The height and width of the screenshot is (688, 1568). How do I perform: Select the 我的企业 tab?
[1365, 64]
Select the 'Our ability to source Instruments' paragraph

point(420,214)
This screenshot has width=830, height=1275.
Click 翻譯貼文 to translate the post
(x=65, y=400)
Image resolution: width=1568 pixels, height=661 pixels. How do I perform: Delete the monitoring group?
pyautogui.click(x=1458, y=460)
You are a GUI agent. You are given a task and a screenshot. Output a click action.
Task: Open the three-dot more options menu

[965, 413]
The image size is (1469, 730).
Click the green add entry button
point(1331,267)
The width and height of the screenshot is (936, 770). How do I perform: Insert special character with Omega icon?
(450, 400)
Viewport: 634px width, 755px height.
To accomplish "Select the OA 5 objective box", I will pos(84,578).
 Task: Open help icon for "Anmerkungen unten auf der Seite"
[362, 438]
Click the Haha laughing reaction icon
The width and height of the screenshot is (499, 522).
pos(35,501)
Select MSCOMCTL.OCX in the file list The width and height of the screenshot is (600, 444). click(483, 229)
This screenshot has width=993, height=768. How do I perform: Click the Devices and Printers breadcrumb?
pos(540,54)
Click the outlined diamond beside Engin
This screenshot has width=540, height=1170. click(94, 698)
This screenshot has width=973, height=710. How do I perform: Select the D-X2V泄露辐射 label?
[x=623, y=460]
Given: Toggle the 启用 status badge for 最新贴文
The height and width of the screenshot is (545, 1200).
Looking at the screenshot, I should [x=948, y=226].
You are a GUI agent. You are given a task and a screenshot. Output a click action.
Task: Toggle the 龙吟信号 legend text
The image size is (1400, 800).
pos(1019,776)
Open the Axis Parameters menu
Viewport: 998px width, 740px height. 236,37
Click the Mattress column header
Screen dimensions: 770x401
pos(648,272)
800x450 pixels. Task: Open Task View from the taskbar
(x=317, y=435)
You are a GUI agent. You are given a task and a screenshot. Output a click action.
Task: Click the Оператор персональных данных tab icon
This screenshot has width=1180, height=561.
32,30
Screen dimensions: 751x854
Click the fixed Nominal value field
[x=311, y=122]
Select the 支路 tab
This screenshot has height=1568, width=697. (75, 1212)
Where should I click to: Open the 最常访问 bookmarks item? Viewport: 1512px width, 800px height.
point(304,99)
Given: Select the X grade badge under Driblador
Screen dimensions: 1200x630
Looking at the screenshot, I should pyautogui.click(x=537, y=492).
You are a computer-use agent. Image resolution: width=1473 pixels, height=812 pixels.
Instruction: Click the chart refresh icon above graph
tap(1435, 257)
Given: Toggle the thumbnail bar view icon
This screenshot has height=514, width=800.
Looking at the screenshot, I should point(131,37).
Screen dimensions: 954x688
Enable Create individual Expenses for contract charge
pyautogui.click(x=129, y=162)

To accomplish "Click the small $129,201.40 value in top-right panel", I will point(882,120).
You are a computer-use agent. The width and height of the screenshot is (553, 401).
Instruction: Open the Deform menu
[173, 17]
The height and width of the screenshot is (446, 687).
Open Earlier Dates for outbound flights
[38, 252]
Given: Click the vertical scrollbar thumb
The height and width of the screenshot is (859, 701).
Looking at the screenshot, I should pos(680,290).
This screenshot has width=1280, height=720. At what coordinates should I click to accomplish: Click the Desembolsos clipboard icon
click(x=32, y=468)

## WHAT IS REQUIRED
Reproduce the listing above in full, word for word.

## ANSWER TO THE EXERCISE
The height and width of the screenshot is (688, 1568). How do I perform: Select the 我的企业 tab?
[1365, 64]
Select the 'Our ability to source Instruments' paragraph

point(420,214)
This screenshot has width=830, height=1275.
Click 翻譯貼文 to translate the post
(x=65, y=400)
Image resolution: width=1568 pixels, height=661 pixels. How do I perform: Delete the monitoring group?
pyautogui.click(x=1458, y=460)
You are a GUI agent. You are given a task and a screenshot. Output a click action.
Task: Open the three-dot more options menu

[965, 413]
The image size is (1469, 730).
Click the green add entry button
point(1331,267)
The width and height of the screenshot is (936, 770). How do I perform: Insert special character with Omega icon?
(450, 400)
Viewport: 634px width, 755px height.
To accomplish "Select the OA 5 objective box", I will pos(84,578).
 Task: Open help icon for "Anmerkungen unten auf der Seite"
[362, 438]
Click the Haha laughing reaction icon
The width and height of the screenshot is (499, 522).
pos(35,501)
Select MSCOMCTL.OCX in the file list The width and height of the screenshot is (600, 444). click(483, 229)
This screenshot has width=993, height=768. How do I perform: Click the Devices and Printers breadcrumb?
pos(540,54)
Click the outlined diamond beside Engin
This screenshot has width=540, height=1170. click(94, 698)
This screenshot has width=973, height=710. How do I perform: Select the D-X2V泄露辐射 label?
[x=623, y=460]
Given: Toggle the 启用 status badge for 最新贴文
The height and width of the screenshot is (545, 1200).
Looking at the screenshot, I should [x=948, y=226].
You are a GUI agent. You are given a task and a screenshot. Output a click action.
Task: Toggle the 龙吟信号 legend text
The image size is (1400, 800).
pos(1019,776)
Open the Axis Parameters menu
Viewport: 998px width, 740px height. 236,37
Click the Mattress column header
Screen dimensions: 770x401
pos(648,272)
800x450 pixels. Task: Open Task View from the taskbar
(x=317, y=435)
You are a GUI agent. You are given a task and a screenshot. Output a click action.
Task: Click the Оператор персональных данных tab icon
This screenshot has width=1180, height=561.
32,30
Screen dimensions: 751x854
Click the fixed Nominal value field
[x=311, y=122]
Select the 支路 tab
This screenshot has height=1568, width=697. (75, 1212)
Where should I click to: Open the 最常访问 bookmarks item? Viewport: 1512px width, 800px height.
point(304,99)
Given: Select the X grade badge under Driblador
Screen dimensions: 1200x630
Looking at the screenshot, I should pyautogui.click(x=537, y=492).
You are a computer-use agent. Image resolution: width=1473 pixels, height=812 pixels.
Instruction: Click the chart refresh icon above graph
tap(1435, 257)
Given: Toggle the thumbnail bar view icon
This screenshot has height=514, width=800.
Looking at the screenshot, I should point(131,37).
Screen dimensions: 954x688
Enable Create individual Expenses for contract charge
pyautogui.click(x=129, y=162)

To accomplish "Click the small $129,201.40 value in top-right panel", I will point(882,120).
You are a computer-use agent. The width and height of the screenshot is (553, 401).
Instruction: Open the Deform menu
[173, 17]
The height and width of the screenshot is (446, 687).
Open Earlier Dates for outbound flights
[38, 252]
Given: Click the vertical scrollbar thumb
The height and width of the screenshot is (859, 701).
Looking at the screenshot, I should pos(680,290).
This screenshot has width=1280, height=720. At what coordinates should I click to accomplish: Click the Desembolsos clipboard icon
click(x=32, y=468)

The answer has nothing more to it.